Wrecking Plateaus » Oklahoma Sports & Fitness Athlete Blog | Running | Triathlon | Cycling | Fitness | Martial Arts | Powered by Oklahoma Sports & Fitness Magazine

Aug 272015


(from September/October 2015 issue, Kayla Fassio photo by Kenneth M. Ruggiano)

Inevitably, everyone will run into a point in their training when their progress slows or stops, whether in strength gains or overall performance. When you reach a training plateau, you may have simply stopped being able to add more weight to your sets, or perhaps you haven’t gained any additional endurance or speed in quite some time.

Many people have the impression that muscle confusion is the only way to prevent the body from adapting to their routine. This fitness method is loosely defined as the process by which an athlete randomly changes their workout routine to prevent the body from adapting. In fact, muscle confusion aims at changing a workout routine nearly every exercise session. This includes repetitions, sets, volume, and intensity, as well as the types of movements themselves.

The thought process is that the body adapts very quickly to a stimulus, so it should be changed often. While muscle confusion can be an effective way to keep workouts fun and exciting, it might actually prevent you from reaching your goals.

For example, if you are an endurance athlete and you are trying to increase the plyometric component of muscle contraction to reduce fatigue, you would want to include plyometric training into your program on a regular basis. In order to become more efficient at a movement, you must practice that movement. 

The fact of the matter is, muscle confusion is not a new concept. It has been around for quite some time, and has become a default method to prevent muscle adaptation. Fortunately, we can take things a step further and adjust our workouts using variable repetition training, or undulating periodization to attack plateaus and more likely achieve our desired results.

Undulating periodization offers the best of both worlds. It maintains the same types of movements in each workout, but varies key components of the workout such as rest periods, number of repetitions, and repetition tempo. This way, you can focus on becoming more proficient at a specific movement, but still provide a varying stimulus for every workout.

Fitness Coach Alwyn Cosgrove popularized the concept of undulating periodization. He indicates that the human body adapts fastest to a certain repetition range rather than to a movement.
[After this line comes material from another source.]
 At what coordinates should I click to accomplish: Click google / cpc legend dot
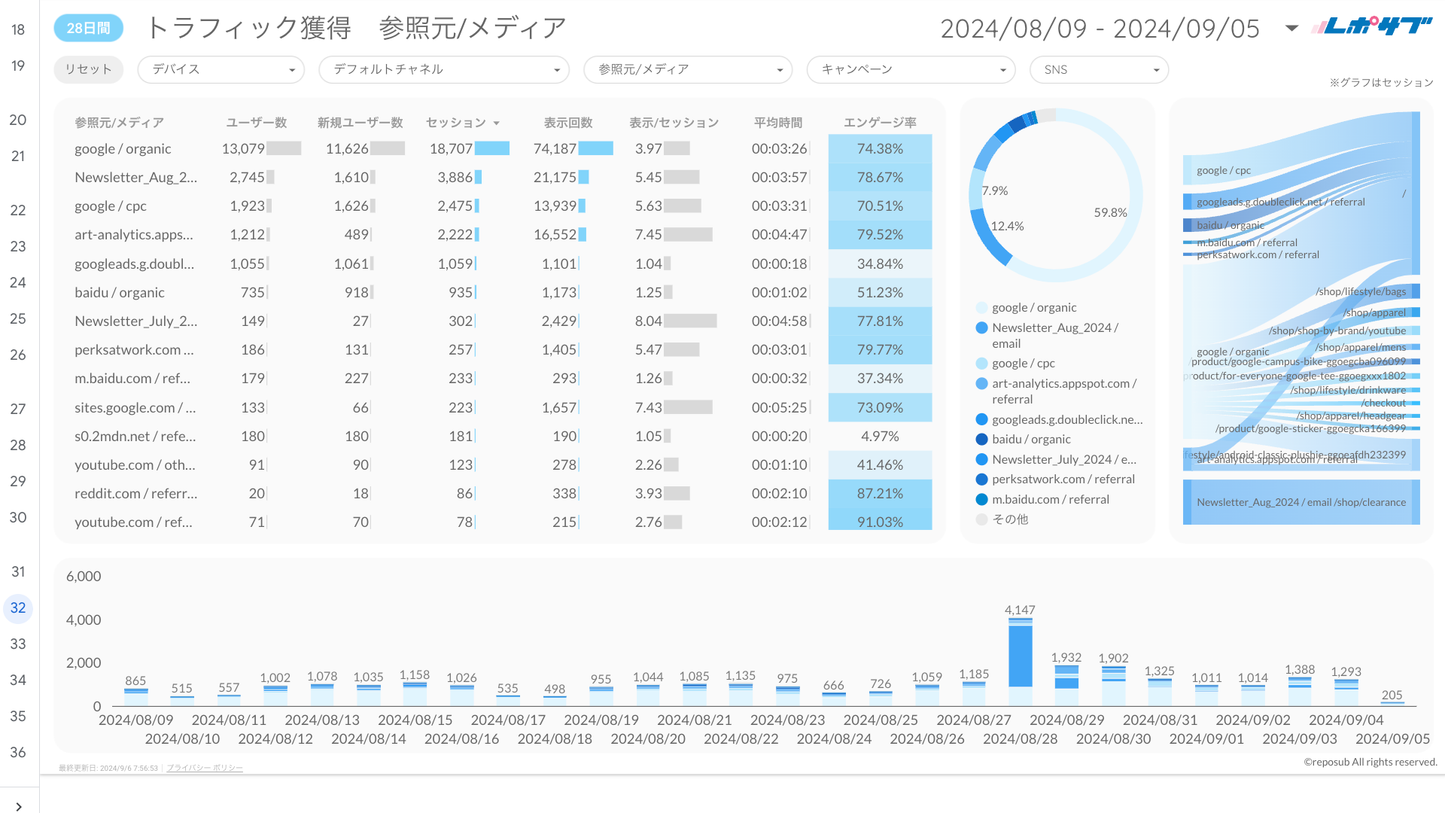pyautogui.click(x=981, y=364)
In other words, in order to break past plateaus, it is not the exercise selection that makes the difference, it is the number of repetitions in a given set. Endurance athletes do something like this regularly in their training.

For the endurance athlete, undulating periodization offers many benefits. Running may be the key movement, but each type of workout should provide a different stimulus to the body. This method allows the endurance athlete to save time by not having to create a new workout routine every time they hit the trail or go to the gym. Rather, they can come up with just a handful of workouts. With each workout, the intensity, distance, and time can be thoughtfully adjusted. This also helps the endurance athlete become more efficient in the gym as they perform squats, deadlifts, and the bench press (for example) — all great movements to increase total body strength.

For strength training, the key movement might be bench press. If the athlete always bench presses for three sets of ten, their body will adapt very quickly, which will lead to a training plateau. However, if the athlete changes the repetitions, weight and (perhaps) speed, the body should respond positively, enough to blast through a plateau.

There is yet another benefit of planning your workout using undulating periodization: it keeps your mind fresh. You may no longer dread using your valuable time to hit the gym just to do the same workout you did two days ago. Yes, parts of your new program may be similar on a day-to-day basis, but there is just enough change in the routine to break the monotony of doing the same things over and over. Because of the subtle changes in the acute variables of the program (sets, reps, intensity, rest periods, etc.) the athlete’s body will not be able to adapt as quickly, which will help prevent unwanted training plateaus.

Whether or not it is referred to as muscle confusion or undulating periodization, the fact remains that workouts must be varied frequently to be effective. But workout programs don’t have to be changed drastically to provide results, they just have to be changed intelligently. Using undulating periodization as an organized form of muscle confusion will keep your workouts fun and exciting while offering the tremendous benefit of blasting through plateaus.